A Love Letter to Sisterhood

Author Emma Lord on self-discovery, first love and family ties in ‘You Have A Match’

A Love Letter to Sisterhood

Author Emma Lord on self-discovery, first love and family ties in ‘You Have A Match’

My parents have told me that when my little sister Maddie was born, I thought she was mine. By the time Lily came a few years later, I was old enough to know what she was to me, but the feeling stayed the same: this person was mine, and I was theirs, and whatever happened in the big wide world and all the years we had in it, that one thing would never change. There are a lot of things I wanted to do with You Have A Match — showcase some of my favorite childhood memories in the Pacific Northwest, make people laugh, continue pushing my aggressive and unrepentant dessert agenda — but more than anything, I wanted it to be a love letter to sisterhood.

In You Have A Match, Abby and Savvy are very different on the surface, but similar in their cores. I know this not just because I wrote them, but because there are pieces of myself and my sisters in them both. Abby’s slight lawlessness and courage comes from Lily. Savvy’s love of order and loyalty to the people she loves comes from Maddie. A little bit of each of them comes from me, because that is what I am in my core: a little bit of all the things my sisters are, the same way they’re both a little bit of everything in me.

That’s what is so unique about having a sister. Your paths might change, but no matter what direction, you’re in each other’s orbits forever. You measure yourself by who they are, and who you are in relation to them. (Sometimes literally measure if your sister, like both of mine, had the audacity to be taller than you.) You grow and you change and you make messes and make a life for yourself, but it always, always comes down to this unshakable foundation, this thing that has its own gravity even when it feels like the rest of the world does not.

“More than anything, I wanted it to be a love letter to sisterhood.”

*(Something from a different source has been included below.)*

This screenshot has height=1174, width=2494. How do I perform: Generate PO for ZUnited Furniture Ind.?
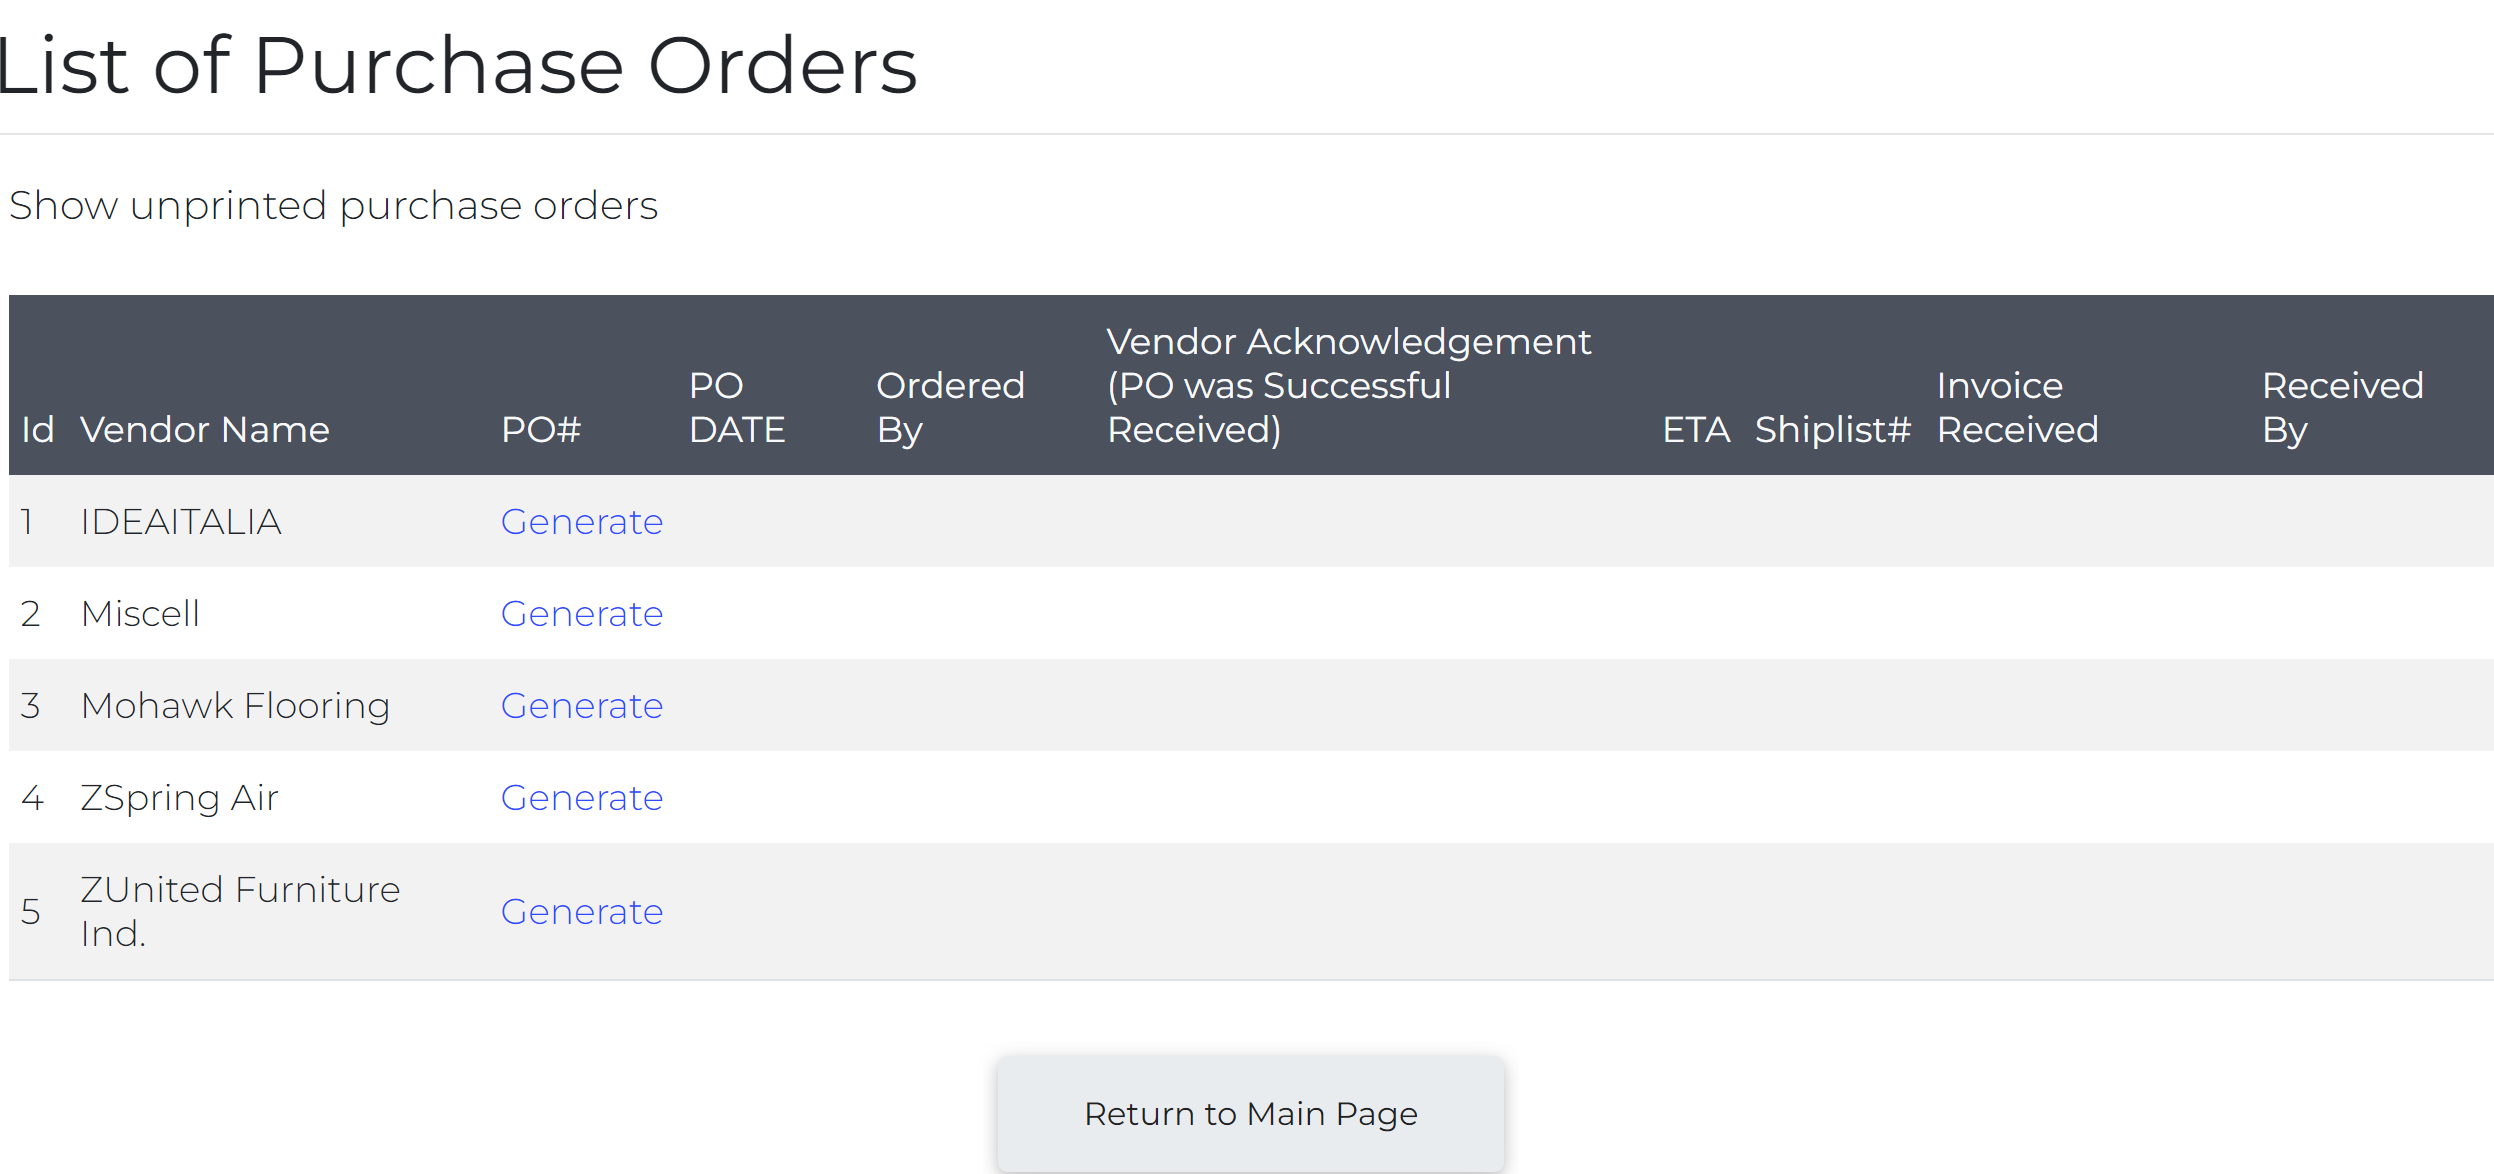(581, 912)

You Have A Match is a book that’s every bit as much about self-discovery and first love and family ties as it is about sisterhood. And I understand if, at first glance, it doesn’t seem like a book about sisterhood at all — Abby and Savvy don’t grow up together, and don’t start with that foundation so many sisters have. But if time has taught me anything, it’s that being a sister is a thing that is in constant evolution whether you grow up knowing each other or not. It’s not just because you’ll change and your relationship will change with it, but because sisters are all around us, really — they might be the ones we’re raised with. They might be the ones we choose. (On days when one has been particularly annoying, I’m sure any sister would argue that they’re both.) Being somebody’s sister is something that can’t ever really be defined, because it comes in so many beautiful, ever-shifting, sometimes unexpected forms.

Having grown up with sisters, it’s that unexpected element I wanted to explore with Abby and Savvy. That voice you sometimes hear in the back of your head when you are especially grateful someone is in your life, the way I am with all of my siblings: What if I never knew you? Who would I be, without you in my life? And the curious question that chases it: How would we feel about each other if we were strangers? Which of course would mean I’d be a stranger to my own self; so much of what I am is what they are that it would be impossible to untangle. It was this daunting, fascinating question that brought Abby and Savvy to life.

The evolution of this book, though, can be traced the way all things in my life are: through my sisters. When I first came up with the idea for You Have A Match, I was on the subway with Lily, dreaming up weird plots the way we often do. We laughed about it and I tucked it away to think about later — at the time, I hadn’t even sold a book. When later came, and I was plotting out this book, it was Maddie who led me back to Seattle, adventuring with me in her new hometown of Shoreline and our old stomping grounds from when we were little, and our whole family lived just outside the city.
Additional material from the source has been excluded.